== Task objective ==
Find "Instruction: Select the Save" in the data below; transcribe the line it appears on and each line after it, exactly, to the end, and nothing else.

↓↓↓

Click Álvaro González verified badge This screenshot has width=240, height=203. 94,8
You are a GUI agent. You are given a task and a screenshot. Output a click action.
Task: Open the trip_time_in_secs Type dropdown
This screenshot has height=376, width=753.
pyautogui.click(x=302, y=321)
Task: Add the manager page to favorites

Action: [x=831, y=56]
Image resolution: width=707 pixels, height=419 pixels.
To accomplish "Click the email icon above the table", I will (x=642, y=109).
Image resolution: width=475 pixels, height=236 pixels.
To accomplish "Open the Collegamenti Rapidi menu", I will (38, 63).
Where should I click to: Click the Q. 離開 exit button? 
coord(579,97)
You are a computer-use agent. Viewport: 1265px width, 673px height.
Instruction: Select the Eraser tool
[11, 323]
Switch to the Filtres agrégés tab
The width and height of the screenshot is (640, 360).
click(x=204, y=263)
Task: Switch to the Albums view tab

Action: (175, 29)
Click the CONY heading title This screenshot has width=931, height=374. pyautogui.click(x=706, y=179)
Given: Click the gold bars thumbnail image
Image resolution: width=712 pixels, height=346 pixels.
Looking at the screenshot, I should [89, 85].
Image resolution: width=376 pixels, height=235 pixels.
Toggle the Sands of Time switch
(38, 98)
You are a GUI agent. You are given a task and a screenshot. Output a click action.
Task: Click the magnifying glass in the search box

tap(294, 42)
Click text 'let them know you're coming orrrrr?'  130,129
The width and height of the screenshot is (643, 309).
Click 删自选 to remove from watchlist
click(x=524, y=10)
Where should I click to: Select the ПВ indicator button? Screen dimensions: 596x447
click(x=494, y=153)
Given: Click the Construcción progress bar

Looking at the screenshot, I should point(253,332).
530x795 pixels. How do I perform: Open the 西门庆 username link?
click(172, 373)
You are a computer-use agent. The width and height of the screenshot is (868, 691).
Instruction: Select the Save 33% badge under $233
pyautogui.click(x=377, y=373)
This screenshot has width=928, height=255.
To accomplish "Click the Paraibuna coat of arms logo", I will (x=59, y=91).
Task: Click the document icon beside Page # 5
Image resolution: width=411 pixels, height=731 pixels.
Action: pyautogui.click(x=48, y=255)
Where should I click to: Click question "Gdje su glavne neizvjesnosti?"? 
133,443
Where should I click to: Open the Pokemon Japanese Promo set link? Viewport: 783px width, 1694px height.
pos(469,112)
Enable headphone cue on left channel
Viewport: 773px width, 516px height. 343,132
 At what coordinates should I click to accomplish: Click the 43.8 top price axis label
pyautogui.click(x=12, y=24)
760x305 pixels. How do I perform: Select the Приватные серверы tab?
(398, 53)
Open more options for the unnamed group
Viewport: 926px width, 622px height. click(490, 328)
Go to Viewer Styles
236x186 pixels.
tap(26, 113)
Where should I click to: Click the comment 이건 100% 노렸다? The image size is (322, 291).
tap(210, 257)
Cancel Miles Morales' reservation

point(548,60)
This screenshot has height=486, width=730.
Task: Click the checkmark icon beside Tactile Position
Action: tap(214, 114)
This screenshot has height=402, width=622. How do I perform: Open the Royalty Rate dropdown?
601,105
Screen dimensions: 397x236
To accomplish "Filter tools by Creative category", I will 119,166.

↑↑↑

== Response box ==
Instruction: Select the Save 33% badge under $233
pyautogui.click(x=377, y=373)
This screenshot has width=928, height=255.
To accomplish "Click the Paraibuna coat of arms logo", I will (x=59, y=91).
Task: Click the document icon beside Page # 5
Image resolution: width=411 pixels, height=731 pixels.
Action: pyautogui.click(x=48, y=255)
Where should I click to: Click question "Gdje su glavne neizvjesnosti?"? 
133,443
Where should I click to: Open the Pokemon Japanese Promo set link? Viewport: 783px width, 1694px height.
pos(469,112)
Enable headphone cue on left channel
Viewport: 773px width, 516px height. 343,132
 At what coordinates should I click to accomplish: Click the 43.8 top price axis label
pyautogui.click(x=12, y=24)
760x305 pixels. How do I perform: Select the Приватные серверы tab?
(398, 53)
Open more options for the unnamed group
Viewport: 926px width, 622px height. click(490, 328)
Go to Viewer Styles
236x186 pixels.
tap(26, 113)
Where should I click to: Click the comment 이건 100% 노렸다? The image size is (322, 291).
tap(210, 257)
Cancel Miles Morales' reservation

point(548,60)
This screenshot has height=486, width=730.
Task: Click the checkmark icon beside Tactile Position
Action: tap(214, 114)
This screenshot has height=402, width=622. How do I perform: Open the Royalty Rate dropdown?
601,105
Screen dimensions: 397x236
To accomplish "Filter tools by Creative category", I will 119,166.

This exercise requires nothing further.